W Brukseli doszło do spotkania przywódców państw Grupy Wyszehradzkiej z szefową Komisji Europejskiej Ursulą von der Leyen. Premier Mateusz Morawiecki powiedział, że rozmowy dotyczyły m.in. pandemii koronawirusa oraz pomocy dla Białorusi.
Mateusz Morawiecki w czwartek po południu wystąpił na konferencji w Brukseli. Premier poinformował, że razem z pozostałymi przywódcami Grupy Wyszehradzkiej Viktorem Orbanem i Andrejem Babiszem spotkał się z szefową Komisji Europejskiej Ursulą von der Leyen.
W trakcie rozmów przedyskutowano m.in. zaprezentowany w środę pakiet dotyczący procedur migracyjnych.
- Mamy tu z naszymi przyjaciółmi z Grupy Wyszehradzkiej jednoznaczne spojrzenie. Są pewne zasady, których się trzymamy, dotyczące zapewnienia rygorystycznych i skutecznych kontroli na granicach oraz pomocy w miejscach, z których migranci mogą migrować do Europy - stwierdził premier.
Zobacz też: Lekcja Kaczyńskiego dla Ziobry? Polityk PiS wyjaśnia pewnien scenariusz
Ursuli von der Leyen przedstawiono również propozycję planu pomocy dla Białorusi. - Spotkał się z bardzo dobrym przyjęciem - podkreślił premier. I dodał, że "międzynarodowy pakiet stabilizacyjny, inwestycje infrastrukturalne - to część planu". - Chcemy przedstawić go za tydzień na Radzie Europejskiej w Brukseli - zaznaczył.

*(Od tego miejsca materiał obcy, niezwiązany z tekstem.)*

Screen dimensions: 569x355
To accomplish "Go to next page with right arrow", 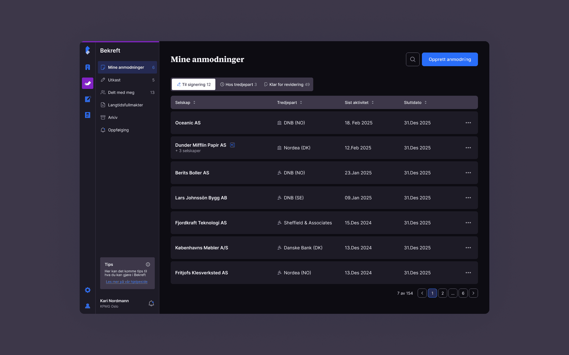I will pyautogui.click(x=473, y=293).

Morawiecki stwierdził jasno, że państwa Grupy Wyszehradzkiej "nie chcą kolejnego lockdownu”. I liczą na to, że nie trzeba będzie go wprowadzać. - Zadbaliśmy o to bardzo dobrze, ale przed nami jeszcze kilka ostatnich miesięcy, mam nadzieję, zmagania z pandemią - dodał premier.